▶ [DATA LINES]:
BEGIN

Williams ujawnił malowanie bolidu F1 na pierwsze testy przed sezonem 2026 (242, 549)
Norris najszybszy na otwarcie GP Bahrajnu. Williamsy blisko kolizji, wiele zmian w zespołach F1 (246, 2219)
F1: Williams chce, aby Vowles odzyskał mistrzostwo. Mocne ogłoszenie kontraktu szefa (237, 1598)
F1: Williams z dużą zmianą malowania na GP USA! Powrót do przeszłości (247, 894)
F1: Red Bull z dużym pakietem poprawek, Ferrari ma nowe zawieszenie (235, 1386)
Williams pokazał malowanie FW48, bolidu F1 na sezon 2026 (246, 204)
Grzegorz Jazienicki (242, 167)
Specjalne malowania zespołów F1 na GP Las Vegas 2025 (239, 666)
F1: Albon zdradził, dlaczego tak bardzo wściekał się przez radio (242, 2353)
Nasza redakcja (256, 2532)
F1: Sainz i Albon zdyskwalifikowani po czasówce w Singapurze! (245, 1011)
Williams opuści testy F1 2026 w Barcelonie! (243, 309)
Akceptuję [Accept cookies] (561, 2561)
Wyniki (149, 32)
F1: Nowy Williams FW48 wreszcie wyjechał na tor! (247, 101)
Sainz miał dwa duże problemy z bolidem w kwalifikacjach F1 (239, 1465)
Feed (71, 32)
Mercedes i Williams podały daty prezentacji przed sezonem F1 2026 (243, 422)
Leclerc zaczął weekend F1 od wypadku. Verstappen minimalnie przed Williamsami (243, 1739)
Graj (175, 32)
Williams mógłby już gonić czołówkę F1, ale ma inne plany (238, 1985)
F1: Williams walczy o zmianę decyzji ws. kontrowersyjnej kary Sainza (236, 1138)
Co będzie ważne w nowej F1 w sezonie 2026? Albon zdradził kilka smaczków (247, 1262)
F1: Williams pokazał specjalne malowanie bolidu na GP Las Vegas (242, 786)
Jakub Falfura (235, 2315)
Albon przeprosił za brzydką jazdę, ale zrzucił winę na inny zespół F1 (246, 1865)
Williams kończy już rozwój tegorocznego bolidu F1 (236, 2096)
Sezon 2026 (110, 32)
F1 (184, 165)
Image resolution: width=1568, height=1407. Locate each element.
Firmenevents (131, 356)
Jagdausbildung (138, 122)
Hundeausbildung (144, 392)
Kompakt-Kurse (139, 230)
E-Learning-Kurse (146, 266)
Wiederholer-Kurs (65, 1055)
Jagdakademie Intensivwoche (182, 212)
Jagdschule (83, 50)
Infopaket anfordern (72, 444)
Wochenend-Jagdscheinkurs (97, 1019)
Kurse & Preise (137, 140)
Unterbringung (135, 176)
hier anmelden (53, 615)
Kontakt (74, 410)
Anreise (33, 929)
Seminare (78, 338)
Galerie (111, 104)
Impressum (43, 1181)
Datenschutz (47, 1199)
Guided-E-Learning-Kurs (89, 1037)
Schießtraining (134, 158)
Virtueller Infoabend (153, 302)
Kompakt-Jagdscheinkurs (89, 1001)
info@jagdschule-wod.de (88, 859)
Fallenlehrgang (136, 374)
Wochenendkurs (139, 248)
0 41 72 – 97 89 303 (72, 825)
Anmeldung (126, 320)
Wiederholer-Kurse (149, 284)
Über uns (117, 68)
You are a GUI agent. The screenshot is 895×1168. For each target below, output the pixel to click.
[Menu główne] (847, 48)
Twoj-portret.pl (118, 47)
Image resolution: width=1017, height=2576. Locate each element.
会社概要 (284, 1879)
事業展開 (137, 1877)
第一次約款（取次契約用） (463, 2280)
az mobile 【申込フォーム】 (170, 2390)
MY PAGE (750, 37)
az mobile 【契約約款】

END

▶ [INSTRUCTION]: Rewrite the stretch of the records from the line containing "第一次約款（取次契約用） (463, 2280)" through the end of the records as a numbered list. Leave out any blank lines.

▶ [EXERCISE RESULT]:
1. 第一次約款（取次契約用） (463, 2280)
2. az mobile 【申込フォーム】 (170, 2390)
3. MY PAGE (750, 37)
4. az mobile 【契約約款】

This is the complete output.